Rewrite the data below as a numbered list, leaving out any blank lines.
===== Dataset records =====
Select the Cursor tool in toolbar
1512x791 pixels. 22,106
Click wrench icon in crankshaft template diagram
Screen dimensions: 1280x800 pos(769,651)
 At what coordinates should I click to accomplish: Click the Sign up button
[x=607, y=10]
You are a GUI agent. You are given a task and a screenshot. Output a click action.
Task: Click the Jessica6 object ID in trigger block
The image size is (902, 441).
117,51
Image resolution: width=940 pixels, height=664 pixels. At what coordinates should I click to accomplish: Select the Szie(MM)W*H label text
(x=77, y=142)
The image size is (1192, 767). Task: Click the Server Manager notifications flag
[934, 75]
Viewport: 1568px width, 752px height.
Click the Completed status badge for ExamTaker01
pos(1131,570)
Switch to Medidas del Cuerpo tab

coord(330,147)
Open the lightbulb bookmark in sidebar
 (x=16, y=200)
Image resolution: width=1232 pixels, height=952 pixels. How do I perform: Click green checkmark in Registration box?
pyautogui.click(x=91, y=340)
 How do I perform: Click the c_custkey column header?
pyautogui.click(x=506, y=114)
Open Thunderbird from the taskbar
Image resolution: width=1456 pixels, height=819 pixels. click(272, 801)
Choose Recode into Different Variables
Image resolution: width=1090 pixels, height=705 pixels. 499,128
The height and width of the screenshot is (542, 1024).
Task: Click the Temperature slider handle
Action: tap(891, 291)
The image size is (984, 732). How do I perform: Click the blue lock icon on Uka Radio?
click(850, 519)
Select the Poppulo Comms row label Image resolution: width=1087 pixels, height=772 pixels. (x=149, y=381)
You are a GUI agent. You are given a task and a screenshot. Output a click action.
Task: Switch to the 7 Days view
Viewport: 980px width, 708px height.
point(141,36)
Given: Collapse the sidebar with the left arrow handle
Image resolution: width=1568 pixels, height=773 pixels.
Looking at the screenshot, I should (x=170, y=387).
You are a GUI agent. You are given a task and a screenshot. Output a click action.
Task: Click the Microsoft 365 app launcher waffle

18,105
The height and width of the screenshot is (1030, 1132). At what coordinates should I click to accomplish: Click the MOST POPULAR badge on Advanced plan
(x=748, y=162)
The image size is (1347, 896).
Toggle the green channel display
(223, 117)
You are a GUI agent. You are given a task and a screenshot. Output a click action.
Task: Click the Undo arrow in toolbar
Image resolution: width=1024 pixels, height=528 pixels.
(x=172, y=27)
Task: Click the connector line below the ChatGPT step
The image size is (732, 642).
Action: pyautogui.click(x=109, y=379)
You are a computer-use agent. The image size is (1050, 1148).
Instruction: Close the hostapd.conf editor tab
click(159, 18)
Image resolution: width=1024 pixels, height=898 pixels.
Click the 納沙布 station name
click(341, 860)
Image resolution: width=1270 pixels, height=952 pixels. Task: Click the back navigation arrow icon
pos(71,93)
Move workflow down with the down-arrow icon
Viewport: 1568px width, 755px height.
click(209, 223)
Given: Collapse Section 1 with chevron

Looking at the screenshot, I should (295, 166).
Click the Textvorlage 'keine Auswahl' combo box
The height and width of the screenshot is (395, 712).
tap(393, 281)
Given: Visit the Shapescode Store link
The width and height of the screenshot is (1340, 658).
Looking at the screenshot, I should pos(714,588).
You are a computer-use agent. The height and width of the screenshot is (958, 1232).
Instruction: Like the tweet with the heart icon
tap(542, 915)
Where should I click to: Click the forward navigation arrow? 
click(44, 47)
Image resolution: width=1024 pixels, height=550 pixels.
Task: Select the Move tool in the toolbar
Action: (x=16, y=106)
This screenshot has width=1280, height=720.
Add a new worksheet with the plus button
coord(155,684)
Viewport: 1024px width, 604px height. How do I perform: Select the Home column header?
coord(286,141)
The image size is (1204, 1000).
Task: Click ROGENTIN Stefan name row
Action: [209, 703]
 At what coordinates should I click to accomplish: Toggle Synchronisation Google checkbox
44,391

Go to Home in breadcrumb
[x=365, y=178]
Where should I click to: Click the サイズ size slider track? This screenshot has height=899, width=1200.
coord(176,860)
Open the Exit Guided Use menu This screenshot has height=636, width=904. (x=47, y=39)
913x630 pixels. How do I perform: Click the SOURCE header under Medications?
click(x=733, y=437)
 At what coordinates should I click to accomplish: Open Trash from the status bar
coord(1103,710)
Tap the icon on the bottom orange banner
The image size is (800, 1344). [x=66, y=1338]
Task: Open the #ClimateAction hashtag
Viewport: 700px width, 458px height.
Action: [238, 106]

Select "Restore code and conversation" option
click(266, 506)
=====
Full solution:
1. Select the Cursor tool in toolbar
2. 1512x791 pixels. 22,106
3. Click wrench icon in crankshaft template diagram
4. Screen dimensions: 1280x800 pos(769,651)
5.  At what coordinates should I click to accomplish: Click the Sign up button
6. [x=607, y=10]
7. You are a GUI agent. You are given a task and a screenshot. Output a click action.
8. Task: Click the Jessica6 object ID in trigger block
9. The image size is (902, 441).
10. 117,51
11. Image resolution: width=940 pixels, height=664 pixels. At what coordinates should I click to accomplish: Select the Szie(MM)W*H label text
12. (x=77, y=142)
13. The image size is (1192, 767). Task: Click the Server Manager notifications flag
14. [934, 75]
15. Viewport: 1568px width, 752px height.
16. Click the Completed status badge for ExamTaker01
17. pos(1131,570)
18. Switch to Medidas del Cuerpo tab
19. coord(330,147)
20. Open the lightbulb bookmark in sidebar
21.  (x=16, y=200)
22. Image resolution: width=1232 pixels, height=952 pixels. How do I perform: Click green checkmark in Registration box?
23. pyautogui.click(x=91, y=340)
24.  How do I perform: Click the c_custkey column header?
25. pyautogui.click(x=506, y=114)
26. Open Thunderbird from the taskbar
27. Image resolution: width=1456 pixels, height=819 pixels. click(272, 801)
28. Choose Recode into Different Variables
29. Image resolution: width=1090 pixels, height=705 pixels. 499,128
30. The height and width of the screenshot is (542, 1024).
31. Task: Click the Temperature slider handle
32. Action: tap(891, 291)
33. The image size is (984, 732). How do I perform: Click the blue lock icon on Uka Radio?
34. click(850, 519)
35. Select the Poppulo Comms row label Image resolution: width=1087 pixels, height=772 pixels. (x=149, y=381)
36. You are a GUI agent. You are given a task and a screenshot. Output a click action.
37. Task: Switch to the 7 Days view
38. Viewport: 980px width, 708px height.
39. point(141,36)
40. Given: Collapse the sidebar with the left arrow handle
41. Image resolution: width=1568 pixels, height=773 pixels.
42. Looking at the screenshot, I should (x=170, y=387).
43. You are a GUI agent. You are given a task and a screenshot. Output a click action.
44. Task: Click the Microsoft 365 app launcher waffle
45. 18,105
46. The height and width of the screenshot is (1030, 1132). At what coordinates should I click to accomplish: Click the MOST POPULAR badge on Advanced plan
47. (x=748, y=162)
48. The image size is (1347, 896).
49. Toggle the green channel display
50. (223, 117)
51. You are a GUI agent. You are given a task and a screenshot. Output a click action.
52. Task: Click the Undo arrow in toolbar
53. Image resolution: width=1024 pixels, height=528 pixels.
54. (x=172, y=27)
55. Task: Click the connector line below the ChatGPT step
56. The image size is (732, 642).
57. Action: pyautogui.click(x=109, y=379)
58. You are a computer-use agent. The image size is (1050, 1148).
59. Instruction: Close the hostapd.conf editor tab
60. click(159, 18)
61. Image resolution: width=1024 pixels, height=898 pixels.
62. Click the 納沙布 station name
63. click(341, 860)
64. Image resolution: width=1270 pixels, height=952 pixels. Task: Click the back navigation arrow icon
65. pos(71,93)
66. Move workflow down with the down-arrow icon
67. Viewport: 1568px width, 755px height.
68. click(209, 223)
69. Given: Collapse Section 1 with chevron
70. Looking at the screenshot, I should (295, 166).
71. Click the Textvorlage 'keine Auswahl' combo box
72. The height and width of the screenshot is (395, 712).
73. tap(393, 281)
74. Given: Visit the Shapescode Store link
75. The width and height of the screenshot is (1340, 658).
76. Looking at the screenshot, I should pos(714,588).
77. You are a computer-use agent. The height and width of the screenshot is (958, 1232).
78. Instruction: Like the tweet with the heart icon
79. tap(542, 915)
80. Where should I click to: Click the forward navigation arrow? 
81. click(44, 47)
82. Image resolution: width=1024 pixels, height=550 pixels.
83. Task: Select the Move tool in the toolbar
84. Action: (x=16, y=106)
85. This screenshot has width=1280, height=720.
86. Add a new worksheet with the plus button
87. coord(155,684)
88. Viewport: 1024px width, 604px height. How do I perform: Select the Home column header?
89. coord(286,141)
90. The image size is (1204, 1000).
91. Task: Click ROGENTIN Stefan name row
92. Action: [209, 703]
93.  At what coordinates should I click to accomplish: Toggle Synchronisation Google checkbox
94. 44,391
95. Go to Home in breadcrumb
96. [x=365, y=178]
97. Where should I click to: Click the サイズ size slider track? This screenshot has height=899, width=1200.
98. coord(176,860)
99. Open the Exit Guided Use menu This screenshot has height=636, width=904. (x=47, y=39)
100. 913x630 pixels. How do I perform: Click the SOURCE header under Medications?
101. click(x=733, y=437)
102.  At what coordinates should I click to accomplish: Open Trash from the status bar
103. coord(1103,710)
104. Tap the icon on the bottom orange banner
105. The image size is (800, 1344). [x=66, y=1338]
106. Task: Open the #ClimateAction hashtag
107. Viewport: 700px width, 458px height.
108. Action: [238, 106]
109. Select "Restore code and conversation" option
110. click(266, 506)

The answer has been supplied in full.